» **Tasks and exercises**
• a. Can you return the stretch of the online board game review from "I am underwhelmed" through "starting at me.", word for word?
• b. Could you resume the review of playing the board game online in Australia from its last sentence and keep it going?

» **Extract to read**
———
And now, Ruining the game with Greed and Generosity : This is now a review of trying to play this board game online in Australia
I have owned Table Top Simulator since forever. I got it in the early days. It was bad then, buggy, laggy, no community and all the board games were self censored and incomplete for fear of copyright issues.

Then I ignored it for years.

Then my copy of this damned new expansion didn't turn up and I was like hey, maybe I can look at it on TTS I mean its been a damned month since it came out.

And hey TTS, still buggy, laggy and not great, but the community mod quality for the board game way up, complete components with, shock, text on, and scripted automation for a lot of stuff.

So I was like maybe I can play online. Well, you're gonna need to get into discord for that, so I put on my rubber swamp wading pants and did.

And I'm getting old because I'm getting this real sort of anti-whipper-snappers-on-my-lawn vibe from all these younger players with pretty much the same late twenties something millennial gamer personality/voice I can't tell apart thing.

But whatever, give the kids a chance, and the technology, which again, I'm getting old. I don't like this spirit voodoo voicey talk with these people who always have someone with unfiltered yelling and parrots in the background.

I am underwhelmed by the communities most basic function
There are various discord channels and groups and sub groups and I had tested out an online game of settlers with like 4 guys from the 4 corners of the planet and THAT was a laggy mess. So I joined the? maybe just a? Australian/New Zealand discord community. It's just some guy's channel, I don't know how this stuff works pull up your modern type dungerees and stop starting at me.

Anyway. Point is number one intention. Get games suitable to my time zone with players from nearby geographic area. Hope that means I can play at sensible hours and the lag isnt as bad.

Well. Not so much. Because Australian players in China think this is the place to join games.

And for some reason all the games start at 8:30 pm. And this game takes FOREVER.

I can't start playing a minimum four hour session at 8:30pm. I'm old (compared to these muppets) and I have to be weightlifting knee deep in a pond within an hour of dawn.

Whatever, a learner game is going at just 8pm. I'm in. Oh what one guy out of six asked for it to be 8:30pm instead so they just shifted it that far without asking what anyone else felt about it and just assumed we were all still in for it... fffffff....

And hey a begginer game, 2-3 players mostly just looking to learn what the community and the TTS software itself is like, 2 veteran players form the community.
———
» **Stored data**
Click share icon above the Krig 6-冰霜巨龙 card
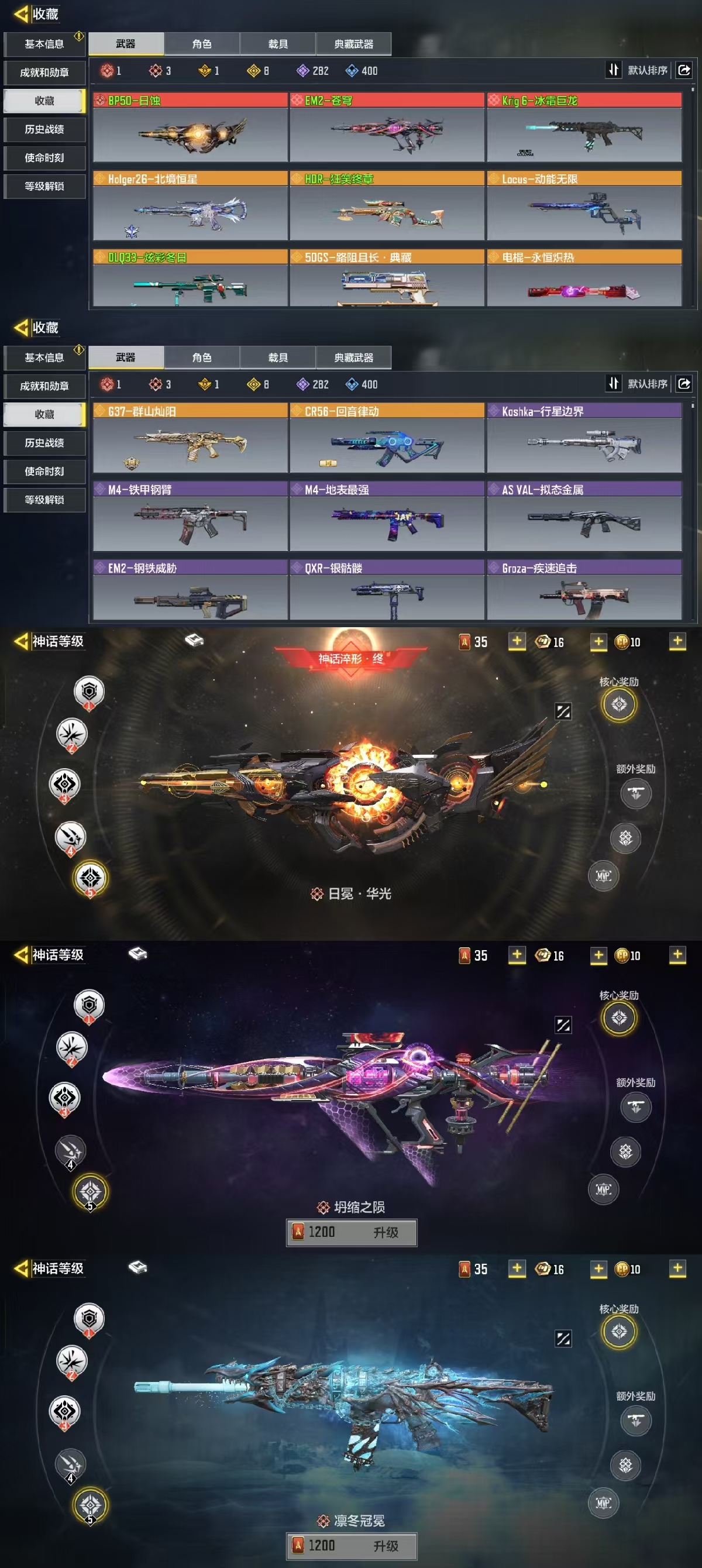click(684, 70)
———
» **Written responses**
• a.
I am underwhelmed by the communities most basic function
There are various discord channels and groups and sub groups and I had tested out an online game of settlers with like 4 guys from the 4 corners of the planet and THAT was a laggy mess. So I joined the? maybe just a? Australian/New Zealand discord community. It's just some guy's channel, I don't know how this stuff works pull up your modern type dungerees and stop starting at me.

• b.
And... then someone brought their mother.

She hasn't played board games before.

We are about 8 hours in at this point. Perhaps a bit more than half way.

But surely the experienced games are alright? No. Joined one of those. played two sessions, might need 1 perhaps 2 more... aaaand they can't get more than half the players back on any single night, its less "these three can make these nights and these three can make the other nights" its more "these two can never make any nights, this one can only ever make the night no one else can, and this two can only make half the nights, AND THEN THESE TWO SUBSTITUTE PLAYERS WE ALSO RECRUITED ALREAD also cannot make more than one night a week no one else can make"

OK.

So. On basic principles of being a matchmaking community for functional games THIS is a trainwreck. And it's not like they lack active population, it's busy. Just VERY badly organized.

Oh and this community is supposed to cover new zealanders, and starts games at 8:30pm for the east cost of australia[/b], often even at 9pm.

Then they ruined the game by playing it wrong
I generally would prefer NOT to be the one saying "stop ruining things you are playing it wrong!" but god damn it, they should stop ruining things, they are playing it wrong.

Remember how avoiding wars and their expense is a big deal for winning?

Remember how you create peace with cold war tactics, peace through strength, yes you could invade but I always keep enough defenses to make that too expensive?

Well what if you just sent a few whispers to players you knew well, and agreed to have peace AND never even need to build the military units to enforce it?

What if some guys just got all the people they were ever neighbours with to aggree to that. For no reason. People often agree to this in exchange for nothing, worse, they randomly agree to let the guy with no armies set borders that are wildly disadvantageous to them, sit there with rich planets and objective targets right near by and even if they have the means to they never invade? Even when behind on points?

What if there are games where it is expected that EVERY player at the table should be like that? Why should they be expected to be like that, its a tradition in the community. What? You don't adhere to community traditions you don't even know? Well, you don't get traded with, and I don't mean (just) the trade card, its got its own thing going on, I mean you can sit there with cards, resources, planets, any amount of potential barter and if you aren't a known member of an inner clique of inniates that know the traditions of the game as they see them, no one will ever ask you, openly or in secret for anything.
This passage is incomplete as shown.